The first Python package for measuring readability of Hindi text using Devanagari-aware formulas
Project description
hindi-readability 📖🇮🇳
The first Python package for measuring the readability of Hindi text.
Zero external dependencies. Pure Python 3.9+.
The Problem
English has Flesch-Kincaid, Gunning Fog, and ARI — readability formulas used in MS Word since 1992. Hindi has nothing.
India has 24.8 crore school students, 886 million internet users consuming Hindi content, and 14.7 lakh schools — all producing and consuming Hindi text with no way to automatically measure whether it is easy or hard to read.
This package fills that gap with three original formulas designed specifically for Devanagari script.
Installation
pip install hindi-readability
Quick Start
from hindi_readability import ReadabilityScorer
rs = ReadabilityScorer()
# Simple sentence
result = rs.score("यह एक सरल वाक्य है।")
print(result["hrs"]) # Hindi Readability Score (0-100)
print(result["label"]) # "Easy"
print(result["grade_label"]) # "Class 3–5"
print(result["cbse_level"]) # "Prathmik Uttara"
# Constitutional text — hard
result = rs.score("संविधान की प्रस्तावना में भारत को एक संप्रभु, समाजवादी, धर्मनिरपेक्ष, लोकतांत्रिक गणराज्य घोषित किया गया है।")

(Word and item location data)
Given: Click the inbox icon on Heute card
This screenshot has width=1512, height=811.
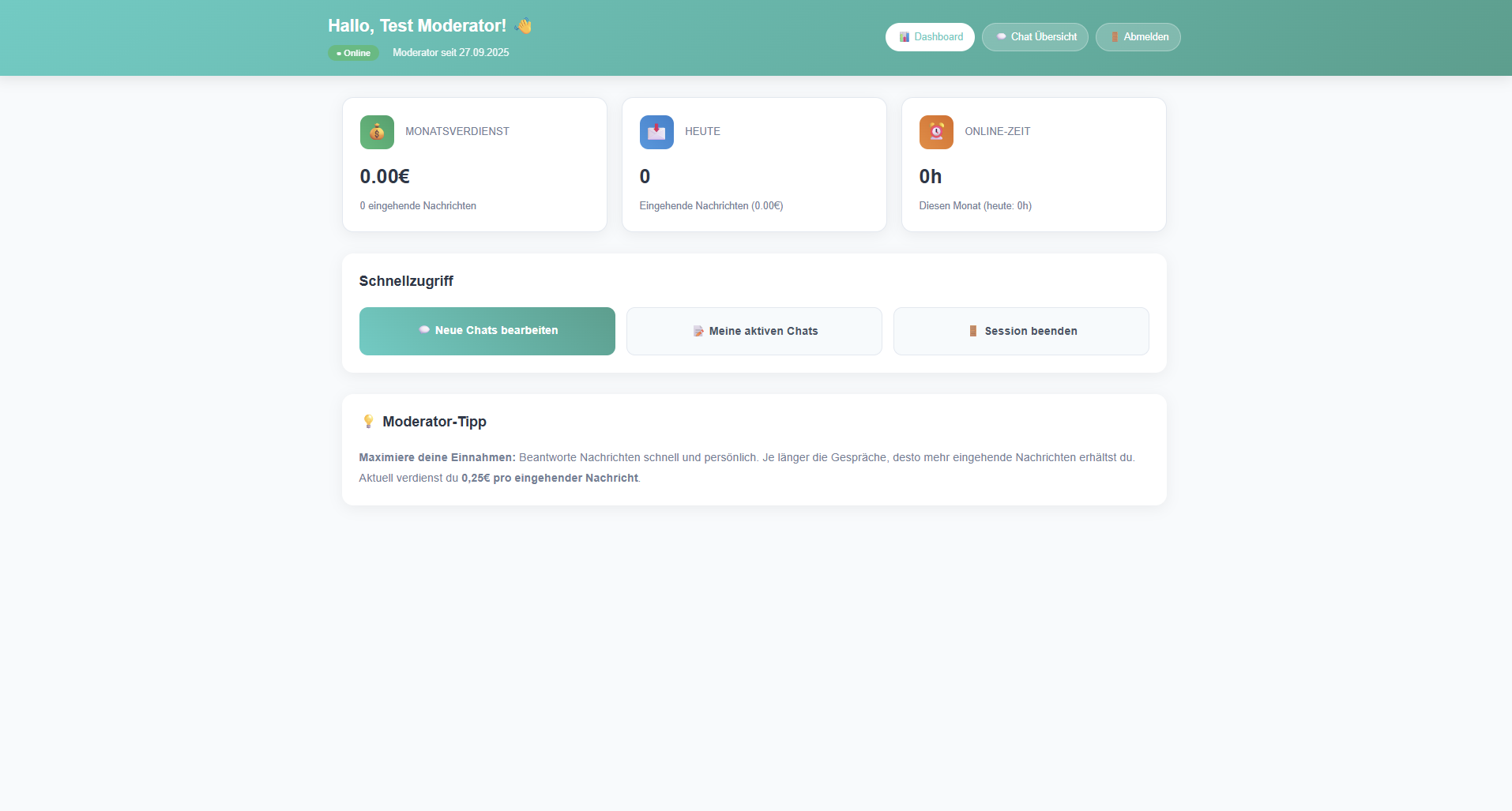Looking at the screenshot, I should point(656,132).
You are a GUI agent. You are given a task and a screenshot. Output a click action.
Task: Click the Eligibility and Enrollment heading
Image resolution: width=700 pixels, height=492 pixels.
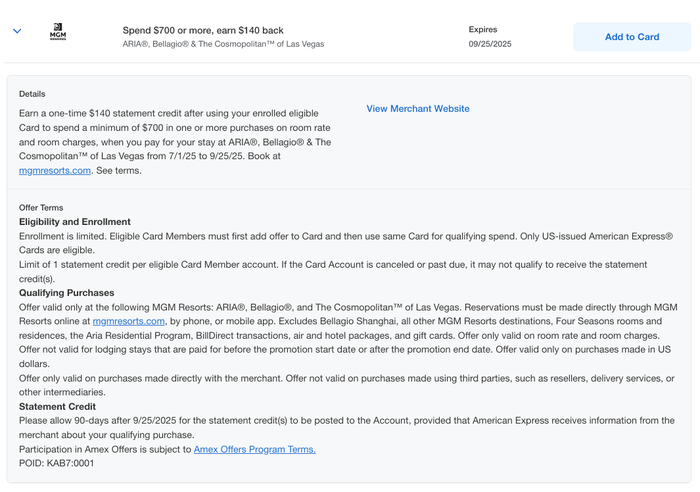[75, 222]
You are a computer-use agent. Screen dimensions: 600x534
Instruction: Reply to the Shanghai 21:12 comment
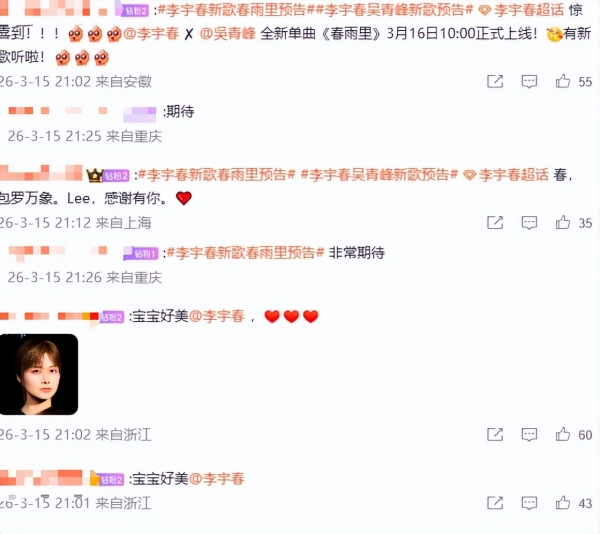[x=529, y=222]
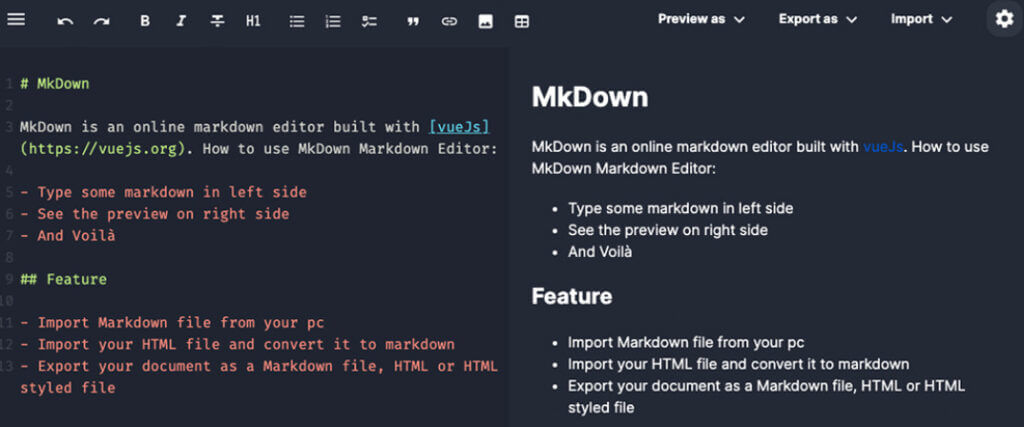Open the hamburger menu

pos(16,20)
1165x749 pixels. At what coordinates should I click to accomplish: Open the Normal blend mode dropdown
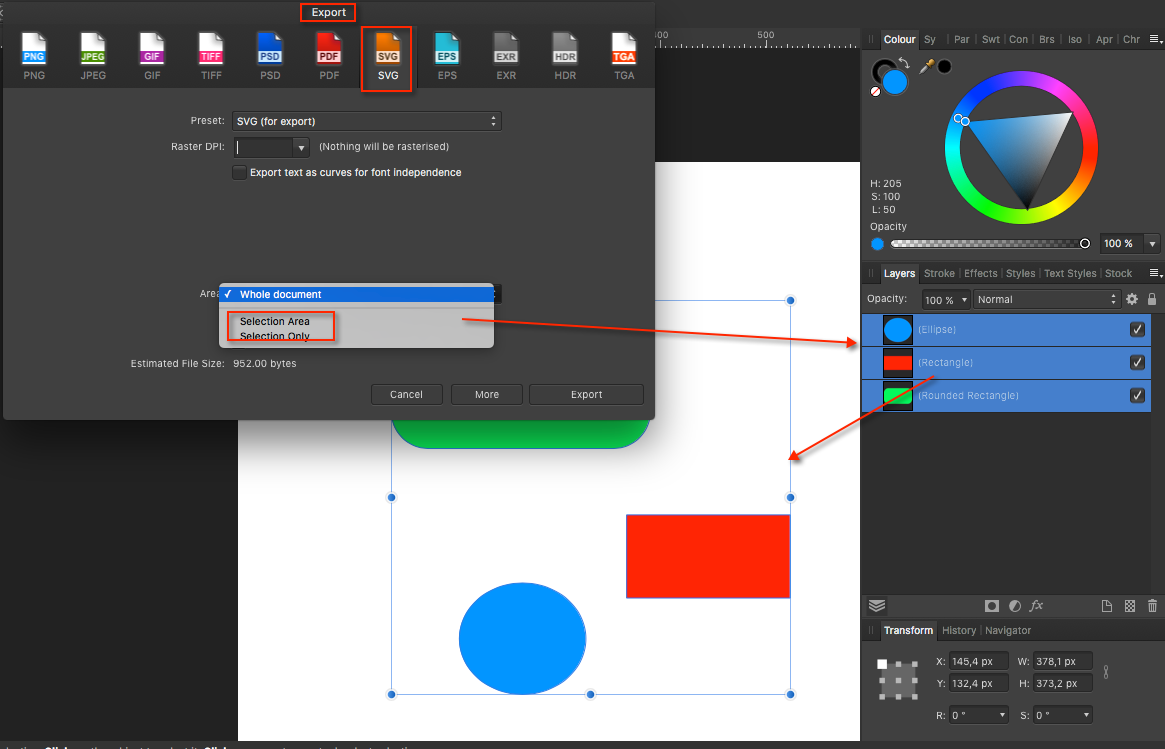coord(1047,299)
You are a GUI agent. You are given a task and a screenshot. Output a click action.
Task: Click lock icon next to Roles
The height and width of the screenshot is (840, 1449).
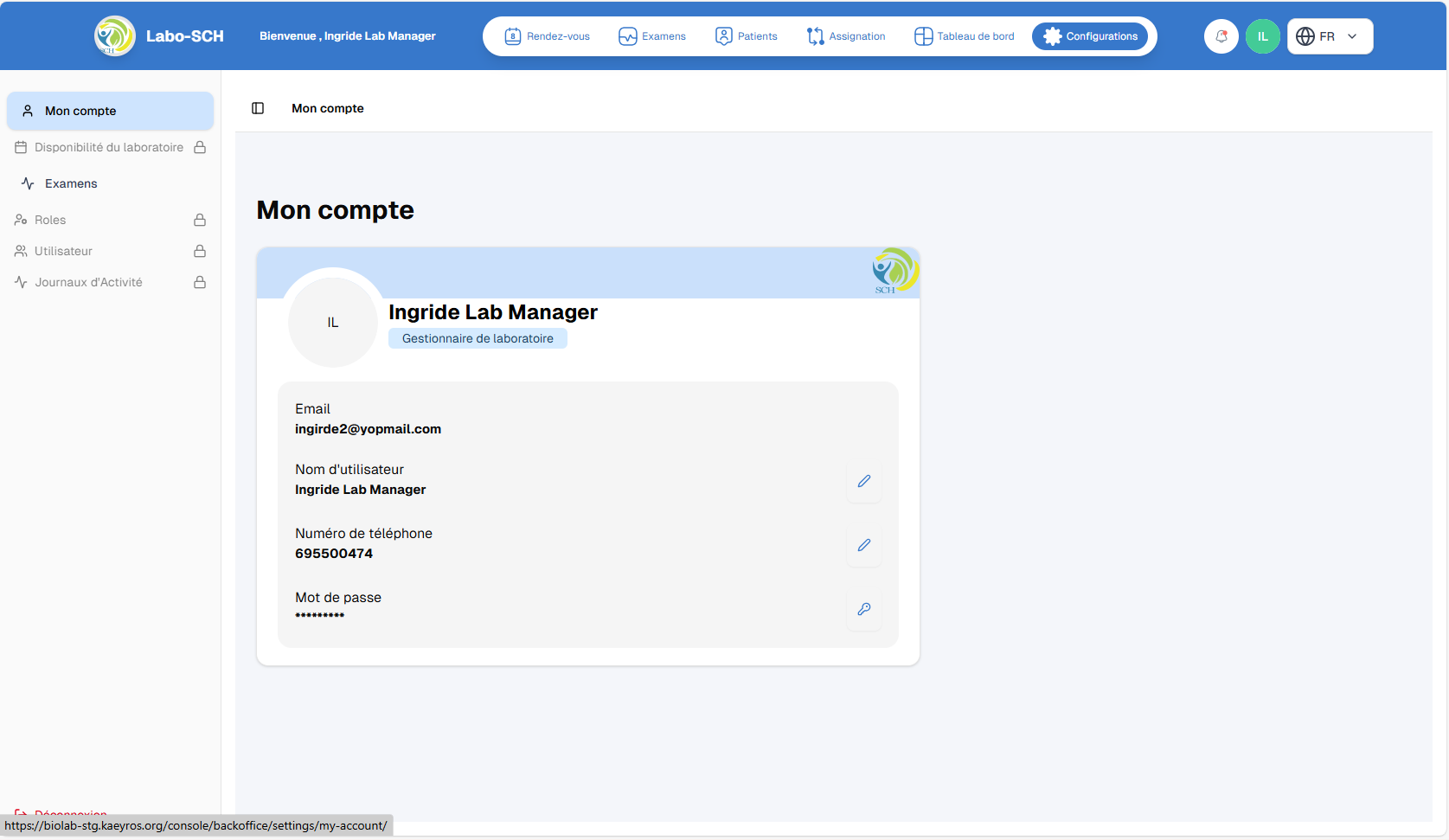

• **Problems and tasks**
1 > What Python version does the Hindi readability package description say the package needs?
2 > Resume the Hindi readability package description from where it stops.
The rows aren't needed.

• **Per-task outputs**
1 > Python 3.9 or later.

2 >
print(result["hrs"]) # 0.0
print(result["label"]) # "Expert"
print(result["grade_label"])# "College+"
# Compare multiple texts — sorted easiest first
texts = [
"बच्चे खेलते हैं।",
"भारत की शिक्षा नीति बदल रही है।",
"संवैधानिक प्रावधानों के अनुसार नागरिकों के मूल अधिकार सुरक्षित हैं।",
]
ranked = rs.compare(texts)
for r in ranked:
print(f"{r['hrs']:5.1f} {r['label']:12} {r['text'][:40]}")
# Get simplification suggestions
suggestions = rs.simplify_suggestions("संवैधानिक प्रावधानों के अनुसार...")
for s in suggestions:
print(s)
# Check if appropriate for a school grade
rs.is_appropriate_for_grade("यह सरल पाठ है।", grade=5) # True/False
The Three Formulas
1. Hindi Readability Score (HRS)
An ease score from 0 to 100 — higher means easier. Inspired by Flesch Reading Ease but redesigned for Devanagari.
| Score | Label | Suitable for |
|---|---|---|
| 90–100 | Very easy | Class 1–2 |
| 70–89 | Easy | Class 3–5 |
| 50–69 | Standard | Class 6–8 |
| 30–49 | Difficult | Class 9–10 |
| 10–29 | Very hard | Class 11–12 |
| 0–9 | Expert | College+ |
Formula:
HRS = 206.0
- (60.0 × avg_syllables_per_word)
- (1.8 × avg_words_per_sentence)
- (70.0 × conjunct_density)
- (8.0 × matra_complexity)
2. Hindi Grade Level (HGL)
Maps HRS to Indian school grades (CBSE Class 1 to College+).
3. Hindi Complexity Index (HCI)
A normalized 0–1 score. Lower = easier. Useful for ML pipelines.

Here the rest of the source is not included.